Your objective: Among the entries below, count the lines where the string "Bisa" occurs, and give only the number.

--- Records for the exercise ---

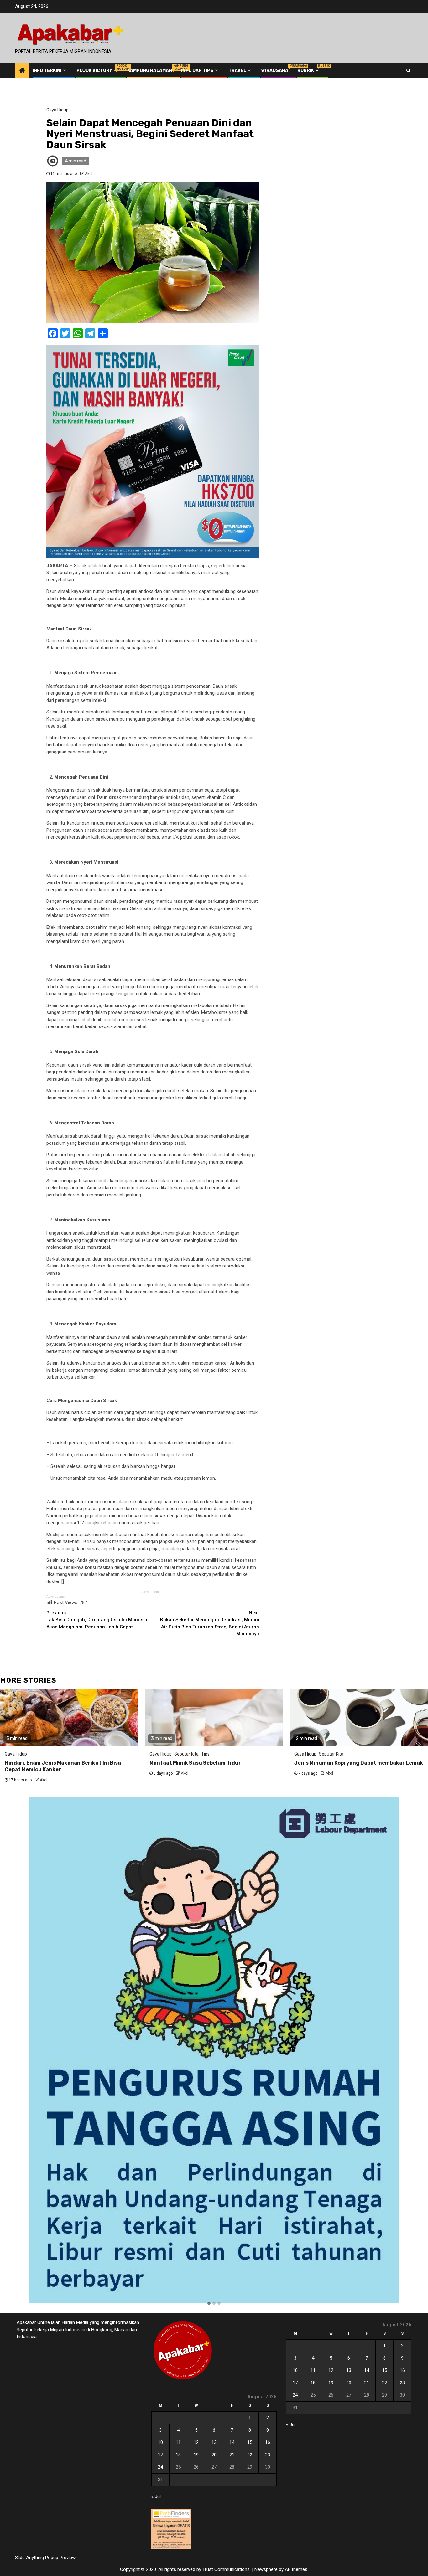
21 (231, 2455)
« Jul (156, 2496)
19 (196, 2455)
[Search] (408, 70)
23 (267, 2455)
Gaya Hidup (57, 109)
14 (231, 2442)
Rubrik (308, 70)
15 (249, 2442)
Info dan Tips (197, 70)
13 (214, 2442)
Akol (88, 174)
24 (160, 2467)
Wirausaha (274, 70)
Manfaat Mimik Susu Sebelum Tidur (195, 1763)
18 (178, 2455)
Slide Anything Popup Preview (45, 2557)
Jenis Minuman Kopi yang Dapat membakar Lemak (358, 1763)
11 (178, 2442)
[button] (208, 2304)
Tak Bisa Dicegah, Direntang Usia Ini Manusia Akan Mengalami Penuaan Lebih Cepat (96, 1620)
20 (214, 2455)
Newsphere (266, 2569)
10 (160, 2442)
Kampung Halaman (149, 70)
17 (160, 2455)
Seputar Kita (186, 1753)
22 (249, 2455)
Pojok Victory (97, 70)
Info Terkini (47, 70)
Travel (237, 70)
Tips (205, 1753)
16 (267, 2442)
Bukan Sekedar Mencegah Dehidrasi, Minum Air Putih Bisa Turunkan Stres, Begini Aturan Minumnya (209, 1623)
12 (196, 2442)
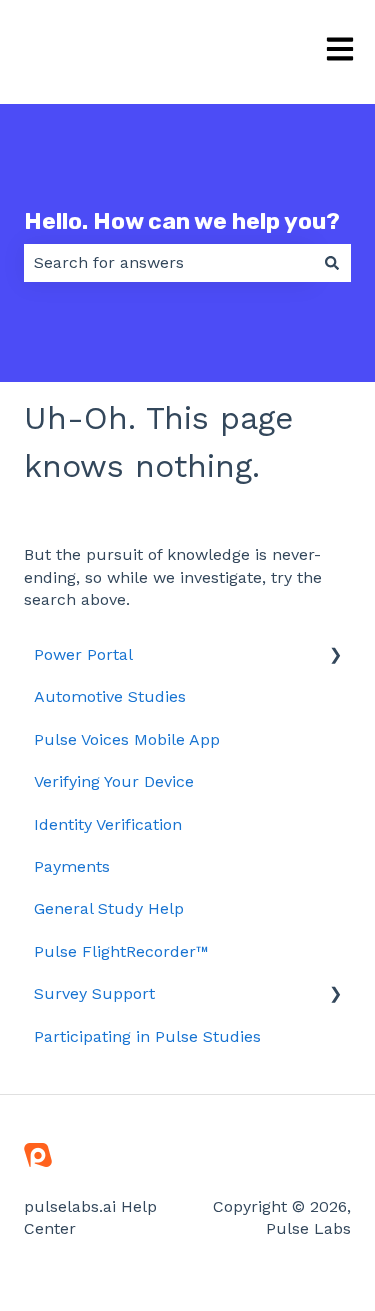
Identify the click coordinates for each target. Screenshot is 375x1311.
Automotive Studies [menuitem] (110, 696)
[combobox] (168, 263)
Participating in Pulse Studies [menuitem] (147, 1036)
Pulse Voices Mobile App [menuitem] (127, 739)
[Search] (332, 263)
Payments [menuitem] (72, 866)
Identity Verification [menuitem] (108, 824)
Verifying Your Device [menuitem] (114, 781)
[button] (335, 656)
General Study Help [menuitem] (109, 908)
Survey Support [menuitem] (94, 993)
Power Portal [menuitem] (83, 654)
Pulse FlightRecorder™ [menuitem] (121, 951)
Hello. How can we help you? (182, 221)
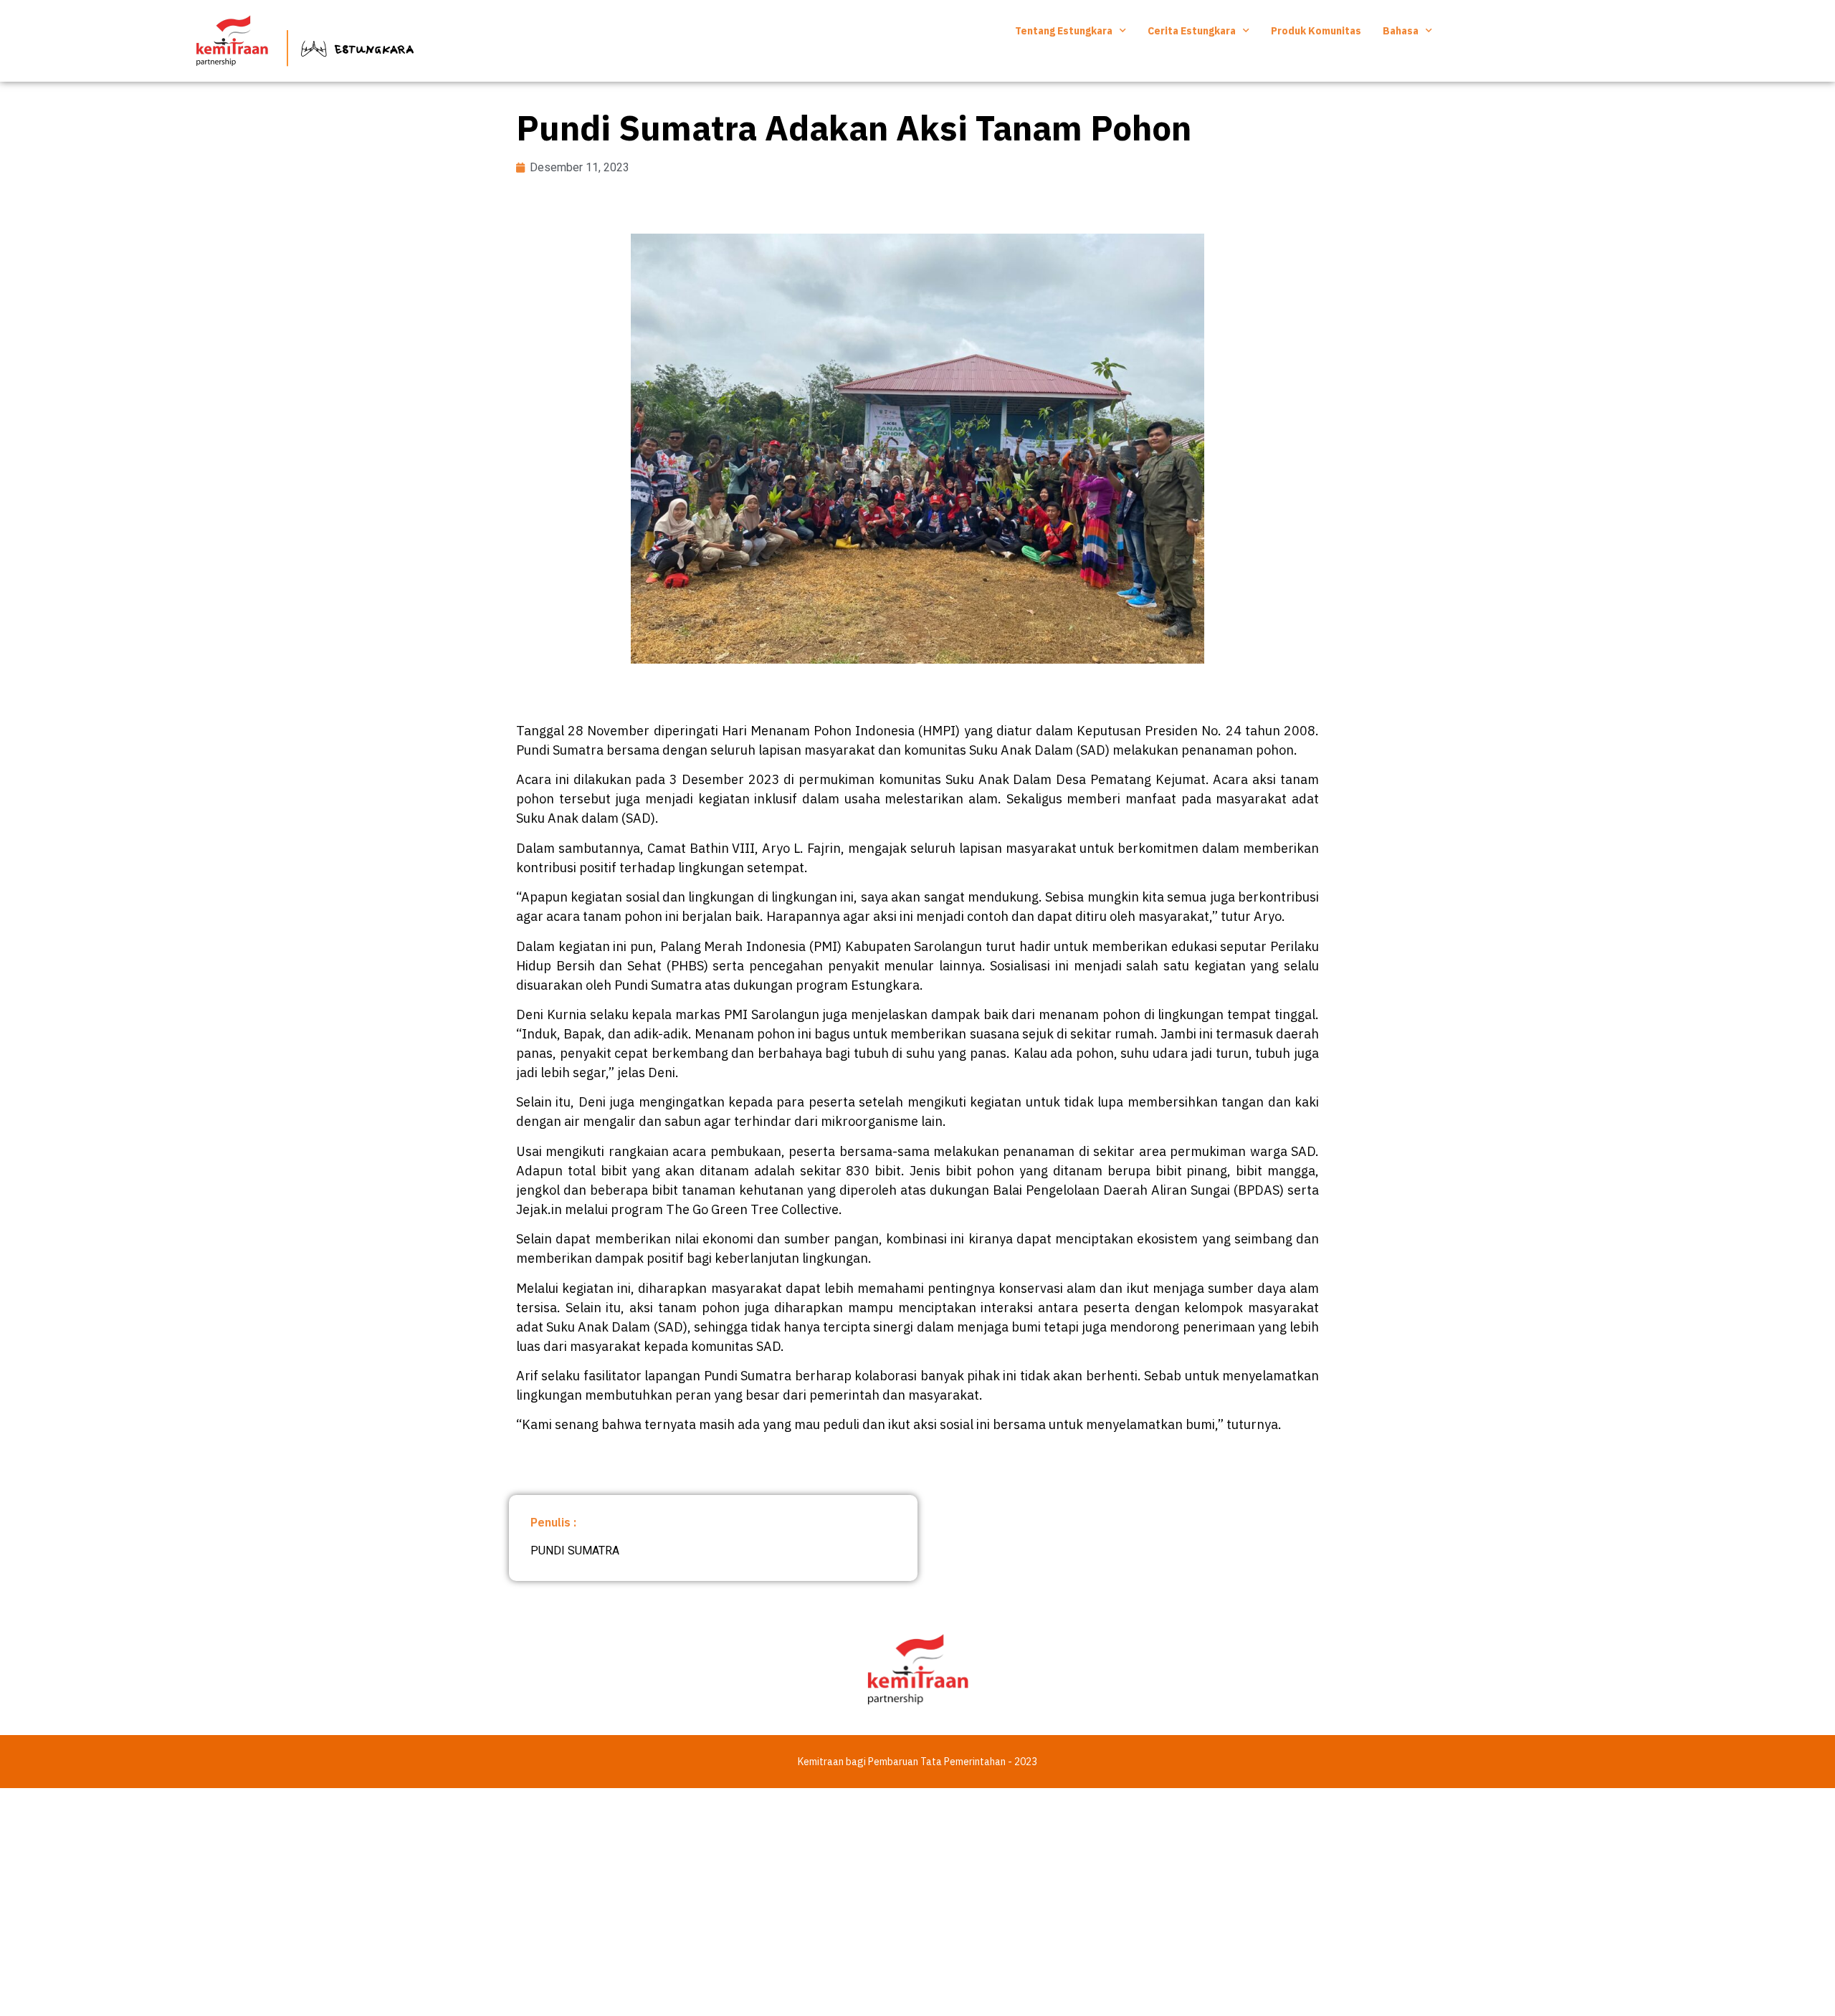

---

Completed task: 2